É no alto da cidade que se concentra o público de Calibre, onde ele vende seus CDs, faz shows e também tira inspiração para suas composições

Redação ND
Florianópolis

Débora Klempous / ND
Maykon transforma em letras a realidade do tráfico e da violência, mas também fala de amor e solidão

Por Carolina Moura

Depois de cinco anos sem novos lançamentos, o rapper Maykon Calibre acabou de receber as cópias de seu terceiro disco, “Pra quem gostou... É só curtir”. Quem não faz parte das comunidades dos morros da Capital pode não conhecer o seu nome, mas é no alto da cidade que se concentra seu público, onde ele vende seus CDs, faz shows, e também de onde tira inspiração para suas composições.

Mesmo vindo de uma família de policiais, Maykon se envolveu com as drogas na adolescência e aos 17 anos teve uma overdose de cocaína.
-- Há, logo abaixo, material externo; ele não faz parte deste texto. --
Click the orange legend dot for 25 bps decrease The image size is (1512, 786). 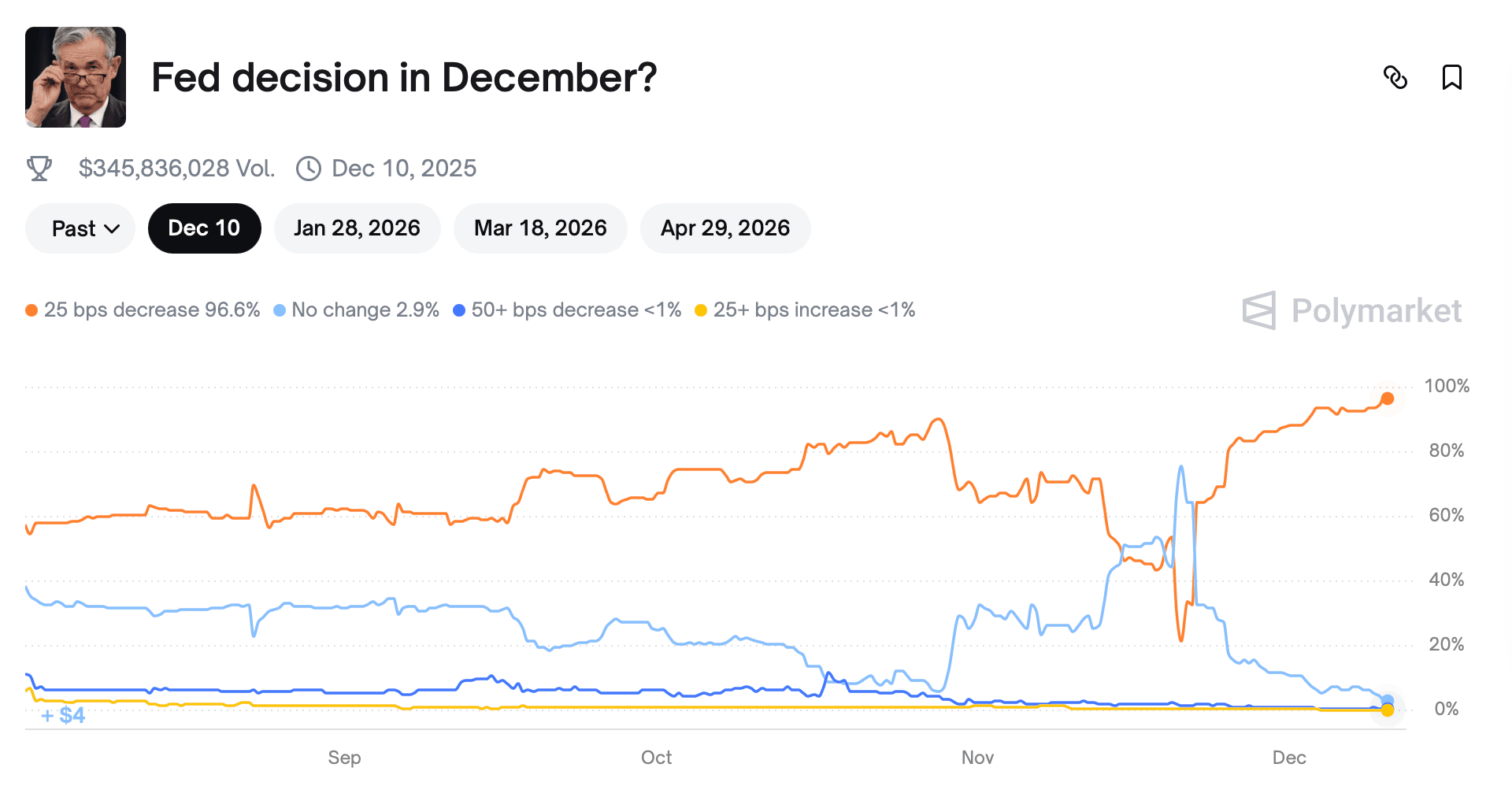pos(32,310)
Como seqüela ele tinha movimentos involuntários na perna e a voz travada. A forma que encontrou de desenvolver a fala novamente foi cantar – e assim ele começou a escrever seus raps, sempre com o objetivo de evitar que outros jovens passem pelas mesmas situações que ele ou entrem para o tráfico.

“Como a gente tem o mesmo linguajar, a mesma gíria, quando eu canto parece que eles absorvem”, diz ele. Seu novo disco tem um som menos pesado que os anteriores, antes de entrar sua voz o ritmo poderia ser de uma canção pop. Mas os temas de suas letras vão desde o amor até a solidão de uma cela. Chama atenção a faixa “São os donos da razão”, que fala da ação da polícia nos morros. O próprio rapper já foi abordado várias vezes quando tentava vender seus discos nas comunidades. “Quem canta rap para algumas pessoas ainda é taxado de marginal”, diz ele.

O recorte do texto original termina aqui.